Command Reference

git merge Tutorial

Explains the purpose of git merge, the difference between fast-forward and merge commits, and how to handle conflicts.

The short version

git merge integrates another branch into the current branch without requiring you to rewrite existing commits.

When it is a good fit

  • merging a feature branch back into main
  • preserving the real branch integration history
  • integrating shared branches without rewriting history

Two common outcomes

Fast-forward

If the current branch has not diverged, Git can simply move the branch pointer forward.

Merge commit

If both branches moved forward independently, Git creates a merge commit that records where the histories joined.

Basic workflow

git checkout main
git fetch origin
git merge feature/login

Common flags and strategies

--ff-only

Only allow fast-forward merges. If the histories diverged, the merge fails instead of creating a merge commit.
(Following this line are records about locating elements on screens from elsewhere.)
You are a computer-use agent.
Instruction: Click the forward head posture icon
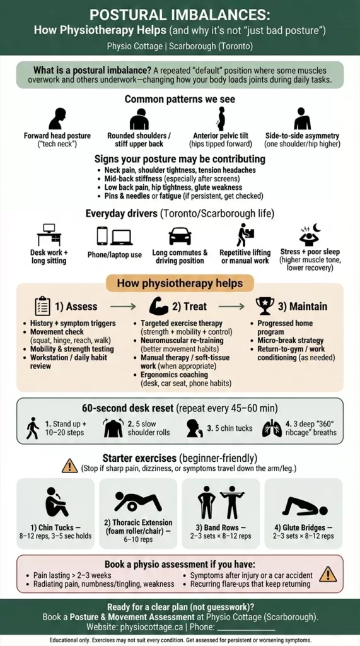click(x=57, y=119)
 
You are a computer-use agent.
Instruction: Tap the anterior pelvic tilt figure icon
click(x=221, y=119)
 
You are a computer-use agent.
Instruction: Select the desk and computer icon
click(x=49, y=235)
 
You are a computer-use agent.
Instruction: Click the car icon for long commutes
click(x=180, y=236)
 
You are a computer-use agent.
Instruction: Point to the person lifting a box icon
click(x=245, y=235)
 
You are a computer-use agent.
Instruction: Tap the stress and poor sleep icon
click(x=308, y=234)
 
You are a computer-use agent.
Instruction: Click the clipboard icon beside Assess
click(x=43, y=306)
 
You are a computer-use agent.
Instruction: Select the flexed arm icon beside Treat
click(x=158, y=306)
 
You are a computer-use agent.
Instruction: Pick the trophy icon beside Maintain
click(x=265, y=306)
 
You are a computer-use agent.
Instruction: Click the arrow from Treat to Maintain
click(x=231, y=307)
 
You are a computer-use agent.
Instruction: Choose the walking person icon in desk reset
click(x=33, y=428)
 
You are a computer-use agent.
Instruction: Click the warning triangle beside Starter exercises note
click(x=69, y=466)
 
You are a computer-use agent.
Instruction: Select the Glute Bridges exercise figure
click(x=304, y=506)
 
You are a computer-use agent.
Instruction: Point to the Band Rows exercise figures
click(x=221, y=502)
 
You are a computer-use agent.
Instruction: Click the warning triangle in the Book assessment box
click(x=328, y=573)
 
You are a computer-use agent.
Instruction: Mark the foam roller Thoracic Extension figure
click(x=138, y=502)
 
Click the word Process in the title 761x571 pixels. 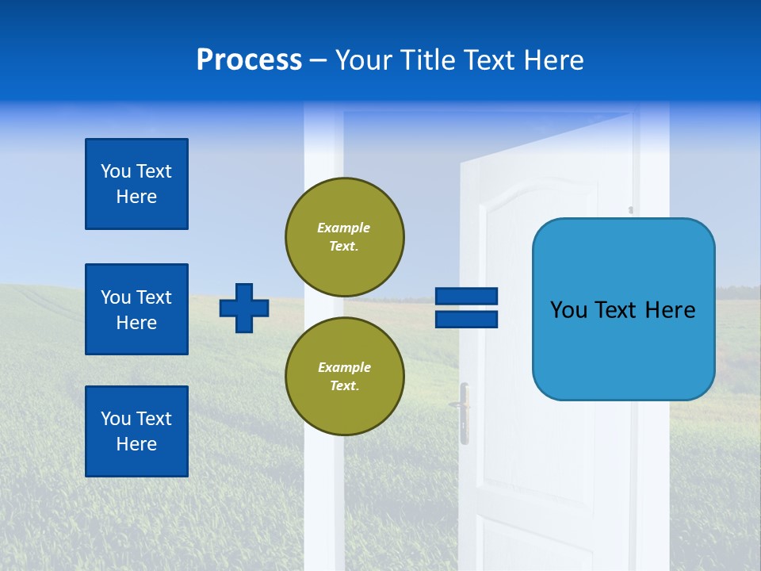coord(249,60)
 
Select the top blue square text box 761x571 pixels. coord(136,184)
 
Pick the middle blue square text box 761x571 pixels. coord(136,309)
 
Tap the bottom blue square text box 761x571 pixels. coord(136,431)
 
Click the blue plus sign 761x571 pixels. coord(244,308)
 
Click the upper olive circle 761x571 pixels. coord(344,236)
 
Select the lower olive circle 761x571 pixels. coord(344,376)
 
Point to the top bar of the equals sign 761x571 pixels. coord(466,297)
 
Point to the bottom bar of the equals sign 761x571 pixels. coord(466,319)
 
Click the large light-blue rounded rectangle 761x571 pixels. coord(623,309)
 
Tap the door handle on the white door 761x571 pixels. coord(462,408)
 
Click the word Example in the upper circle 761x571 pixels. coord(344,228)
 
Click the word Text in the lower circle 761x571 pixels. coord(344,386)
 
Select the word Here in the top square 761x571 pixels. coord(136,197)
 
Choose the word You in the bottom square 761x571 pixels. coord(115,419)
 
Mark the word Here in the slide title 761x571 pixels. coord(554,60)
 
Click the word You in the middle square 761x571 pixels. coord(115,297)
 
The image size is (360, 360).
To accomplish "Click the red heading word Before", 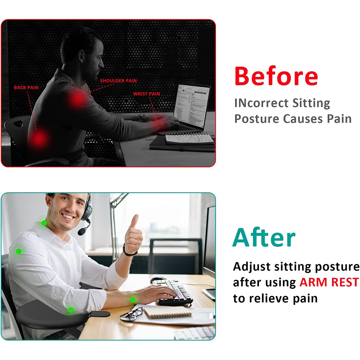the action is (x=276, y=76).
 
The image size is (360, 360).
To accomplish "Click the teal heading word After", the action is (x=264, y=237).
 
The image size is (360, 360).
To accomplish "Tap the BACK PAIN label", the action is (x=26, y=87).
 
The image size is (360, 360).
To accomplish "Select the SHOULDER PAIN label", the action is (x=118, y=81).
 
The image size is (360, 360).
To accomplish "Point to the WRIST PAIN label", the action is (x=147, y=94).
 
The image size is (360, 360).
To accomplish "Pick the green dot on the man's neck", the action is (x=44, y=223).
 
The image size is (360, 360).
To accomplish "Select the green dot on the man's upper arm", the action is (x=19, y=251).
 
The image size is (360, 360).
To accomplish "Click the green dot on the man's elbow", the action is (x=71, y=310).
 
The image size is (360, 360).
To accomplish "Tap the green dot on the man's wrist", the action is (x=133, y=300).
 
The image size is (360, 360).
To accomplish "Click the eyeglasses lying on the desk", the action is (x=132, y=314).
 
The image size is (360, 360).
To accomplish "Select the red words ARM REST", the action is (x=329, y=282).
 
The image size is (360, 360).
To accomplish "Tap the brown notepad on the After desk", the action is (x=168, y=312).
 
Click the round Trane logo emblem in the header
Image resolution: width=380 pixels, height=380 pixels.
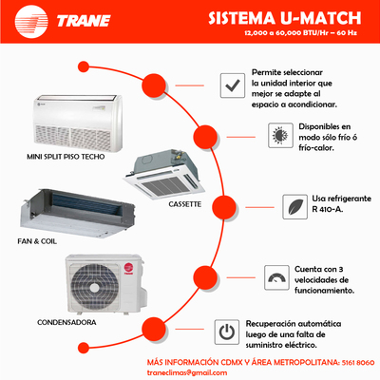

git merge --ff-only origin/main

--no-ff

Create a merge commit even when a fast-forward would be possible. Teams sometimes use this to preserve the explicit branch boundary.

git merge --no-ff feature/login

Handling conflicts

git status
# resolve conflicts
git add <resolved-files>
git merge --continue

Abort if needed:

git merge --abort

When merge is a better choice than rebase

  • the branch is already shared
  • you want to preserve the integration graph
  • your team values non-rewritten collaboration history

A practical decision rule

If your question is “Should I integrate this whole branch history here?”, merge is usually the more natural tool.

If your question is “Should I rewrite how my branch history is expressed?”, that usually points more toward rebase.